Saturday, 21 December 2013

Why I don't watch baseball, part 2: Concussions, and now, a suicide

Former MLB player Ryan Freel committed suicide in December 2012.  Since then, he has the dubious distinction of being the first Major League Baseball player diagnosed with chronic traumatic encephalopathy, or CTE, which has been diagnosed in dozens of dead ex-NFL players and some ex-NHL players.
Freel committed suicide last December at the age of 36.
Testing of his brain tissue after death -- the only way to definitively diagnose CTE -- found that he had Stage 2 CTE, which is associated with erratic behavior and memory loss. Stage 4, the worst possible expression of the disease, is associated with full-blown dementia, aggression and paranoia.

"It provides some solace that there is a reason now for Ryan having done what he did," [Clark] Vargas said. "Knowing that he's been suffering for 11 years and that CTE is a progressive disease, it gives explanation (for) some of the irrational things that he may have done. You know, he had a reason."
Major League Baseball is making changes in the name of player safety, though I'm sure you'll hear some calling it "wimping out" - and said by those who have never suffered that sort of collision, never taken a blow to the head.  It's easy to talk tough when it's not your body and brain at risk.

MLB Plans to Ban Home Plate Collisions
Baseball isn’t a contact sport, with one exception—collisions at home plate. But, base runners barreling into catchers will soon be a thing of the past, according to the Major League Baseball rules committee. On Wednesday, chairman of the committee, Sandy Alderson, said the committee voted to outlaw the collisions by 2015 at the latest. According to ESPN, there is a desire to have the new rule in place as early as the 2014 season.

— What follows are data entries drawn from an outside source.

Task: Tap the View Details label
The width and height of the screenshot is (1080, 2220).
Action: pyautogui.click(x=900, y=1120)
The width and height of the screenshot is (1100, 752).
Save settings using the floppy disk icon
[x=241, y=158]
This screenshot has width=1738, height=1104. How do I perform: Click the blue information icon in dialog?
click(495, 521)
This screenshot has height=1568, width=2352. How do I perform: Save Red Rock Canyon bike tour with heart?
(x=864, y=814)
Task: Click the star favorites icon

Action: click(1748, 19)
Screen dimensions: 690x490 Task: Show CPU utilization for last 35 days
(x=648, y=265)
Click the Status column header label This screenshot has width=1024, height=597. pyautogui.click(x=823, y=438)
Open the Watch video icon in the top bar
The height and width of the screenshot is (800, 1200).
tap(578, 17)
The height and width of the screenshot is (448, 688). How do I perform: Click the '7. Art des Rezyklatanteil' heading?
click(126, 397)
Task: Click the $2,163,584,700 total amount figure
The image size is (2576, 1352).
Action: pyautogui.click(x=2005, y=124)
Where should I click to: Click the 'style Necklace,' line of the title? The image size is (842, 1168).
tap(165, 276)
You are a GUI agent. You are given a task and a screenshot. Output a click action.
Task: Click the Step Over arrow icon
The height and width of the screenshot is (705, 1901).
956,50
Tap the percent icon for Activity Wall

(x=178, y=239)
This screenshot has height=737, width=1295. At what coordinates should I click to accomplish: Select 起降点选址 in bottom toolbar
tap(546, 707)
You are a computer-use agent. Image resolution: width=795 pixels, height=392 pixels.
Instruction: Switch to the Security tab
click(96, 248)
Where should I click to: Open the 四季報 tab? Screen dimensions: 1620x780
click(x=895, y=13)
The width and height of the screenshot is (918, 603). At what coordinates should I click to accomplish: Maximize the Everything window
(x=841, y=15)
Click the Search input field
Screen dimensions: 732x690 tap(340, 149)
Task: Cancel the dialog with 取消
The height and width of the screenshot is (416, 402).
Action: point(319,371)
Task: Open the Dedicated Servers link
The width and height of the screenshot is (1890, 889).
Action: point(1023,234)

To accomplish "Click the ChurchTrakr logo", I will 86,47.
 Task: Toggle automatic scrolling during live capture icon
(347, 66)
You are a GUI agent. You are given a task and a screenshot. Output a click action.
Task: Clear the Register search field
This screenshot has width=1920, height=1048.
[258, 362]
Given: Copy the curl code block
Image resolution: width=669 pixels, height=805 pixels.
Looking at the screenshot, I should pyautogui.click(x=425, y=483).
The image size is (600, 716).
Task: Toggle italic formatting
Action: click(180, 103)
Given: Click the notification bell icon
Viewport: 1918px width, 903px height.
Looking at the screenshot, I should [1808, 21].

Concerns about player safety, particularly concussions, were major factors in the decision, the Associated Press reports. "The result of the vote was we will eliminate collisions at home plate by governing both catchers and runners in that situation,'' Alderson said. 
MLB is banning the deliberate targeting of catchers by baserunners, and banning catchers from blocking the plate.  Whether this works in practice remains to be seen.

The single biggest problem is the ever-growing size of players.  Most are over 180cm tall and over 90kg.  It's not only collisions at home plate or second and third base which cause injury.  Many injuries are caused by teammates colliding while chasing down balls, and they are often the worst because they're head-to-head collisions, not body to body as at home plate.

This doesn't go far enough as far as I'm concerned.  Play at the plate should be the same as in softball, a extension of the line from home-to-first base into foul territory.  The runner need only cross the line, not touch home plate.  And if the catcher controls the ball before the runner gets there, it should be an automatic out.  Eliminate the collision entirely.